-- REQUIREMENT --
Please transcribe each of the records exactly as given.
*** RECORD EXTRACTS ***
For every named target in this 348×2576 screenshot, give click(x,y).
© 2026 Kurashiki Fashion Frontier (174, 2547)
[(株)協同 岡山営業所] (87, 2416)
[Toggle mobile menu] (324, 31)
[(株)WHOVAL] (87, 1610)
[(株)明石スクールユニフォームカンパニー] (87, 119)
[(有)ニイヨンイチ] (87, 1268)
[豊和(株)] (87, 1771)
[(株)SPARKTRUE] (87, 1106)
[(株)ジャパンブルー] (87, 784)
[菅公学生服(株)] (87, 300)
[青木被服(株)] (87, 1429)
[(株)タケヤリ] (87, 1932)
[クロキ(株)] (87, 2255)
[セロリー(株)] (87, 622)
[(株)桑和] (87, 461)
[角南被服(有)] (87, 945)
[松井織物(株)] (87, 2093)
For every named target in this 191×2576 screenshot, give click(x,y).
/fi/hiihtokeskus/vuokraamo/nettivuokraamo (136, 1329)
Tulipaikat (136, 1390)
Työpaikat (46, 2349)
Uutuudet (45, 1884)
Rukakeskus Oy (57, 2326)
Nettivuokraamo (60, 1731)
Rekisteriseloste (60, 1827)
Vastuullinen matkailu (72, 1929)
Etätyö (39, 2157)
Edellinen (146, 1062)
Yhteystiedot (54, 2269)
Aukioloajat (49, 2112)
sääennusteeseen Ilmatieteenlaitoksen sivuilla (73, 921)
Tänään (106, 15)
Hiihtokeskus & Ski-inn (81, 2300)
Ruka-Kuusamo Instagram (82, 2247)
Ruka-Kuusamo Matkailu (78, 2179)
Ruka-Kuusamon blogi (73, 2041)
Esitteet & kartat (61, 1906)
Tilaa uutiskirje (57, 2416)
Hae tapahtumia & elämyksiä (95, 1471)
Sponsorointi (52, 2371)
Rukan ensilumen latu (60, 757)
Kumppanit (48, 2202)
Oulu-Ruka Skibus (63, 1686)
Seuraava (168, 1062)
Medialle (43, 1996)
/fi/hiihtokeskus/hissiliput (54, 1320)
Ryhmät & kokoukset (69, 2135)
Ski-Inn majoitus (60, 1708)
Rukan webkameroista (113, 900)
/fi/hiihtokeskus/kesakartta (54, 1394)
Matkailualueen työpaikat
*** End of RECORD EXTRACTS ***
-- RESULT BELOW --
For every named target in this 348×2576 screenshot, give click(x,y).
© 2026 Kurashiki Fashion Frontier (174, 2547)
[(株)協同 岡山営業所] (87, 2416)
[Toggle mobile menu] (324, 31)
[(株)WHOVAL] (87, 1610)
[(株)明石スクールユニフォームカンパニー] (87, 119)
[(有)ニイヨンイチ] (87, 1268)
[豊和(株)] (87, 1771)
[(株)SPARKTRUE] (87, 1106)
[(株)ジャパンブルー] (87, 784)
[菅公学生服(株)] (87, 300)
[青木被服(株)] (87, 1429)
[(株)タケヤリ] (87, 1932)
[クロキ(株)] (87, 2255)
[セロリー(株)] (87, 622)
[(株)桑和] (87, 461)
[角南被服(有)] (87, 945)
[松井織物(株)] (87, 2093)
For every named target in this 191×2576 screenshot, give click(x,y).
/fi/hiihtokeskus/vuokraamo/nettivuokraamo (136, 1329)
Tulipaikat (136, 1390)
Työpaikat (46, 2349)
Uutuudet (45, 1884)
Rukakeskus Oy (57, 2326)
Nettivuokraamo (60, 1731)
Rekisteriseloste (60, 1827)
Vastuullinen matkailu (72, 1929)
Etätyö (39, 2157)
Edellinen (146, 1062)
Yhteystiedot (54, 2269)
Aukioloajat (49, 2112)
sääennusteeseen Ilmatieteenlaitoksen sivuilla (73, 921)
Tänään (106, 15)
Hiihtokeskus & Ski-inn (81, 2300)
Ruka-Kuusamo Instagram (82, 2247)
Ruka-Kuusamo Matkailu (78, 2179)
Ruka-Kuusamon blogi (73, 2041)
Esitteet & kartat (61, 1906)
Tilaa uutiskirje (57, 2416)
Hae tapahtumia & elämyksiä (95, 1471)
Sponsorointi (52, 2371)
Rukan ensilumen latu (60, 757)
Kumppanit (48, 2202)
Oulu-Ruka Skibus (63, 1686)
Seuraava (168, 1062)
Medialle (43, 1996)
/fi/hiihtokeskus/hissiliput (54, 1320)
Ryhmät & kokoukset (69, 2135)
Ski-Inn majoitus (60, 1708)
Rukan webkameroista (113, 900)
/fi/hiihtokeskus/kesakartta (54, 1394)
Matkailualueen työpaikat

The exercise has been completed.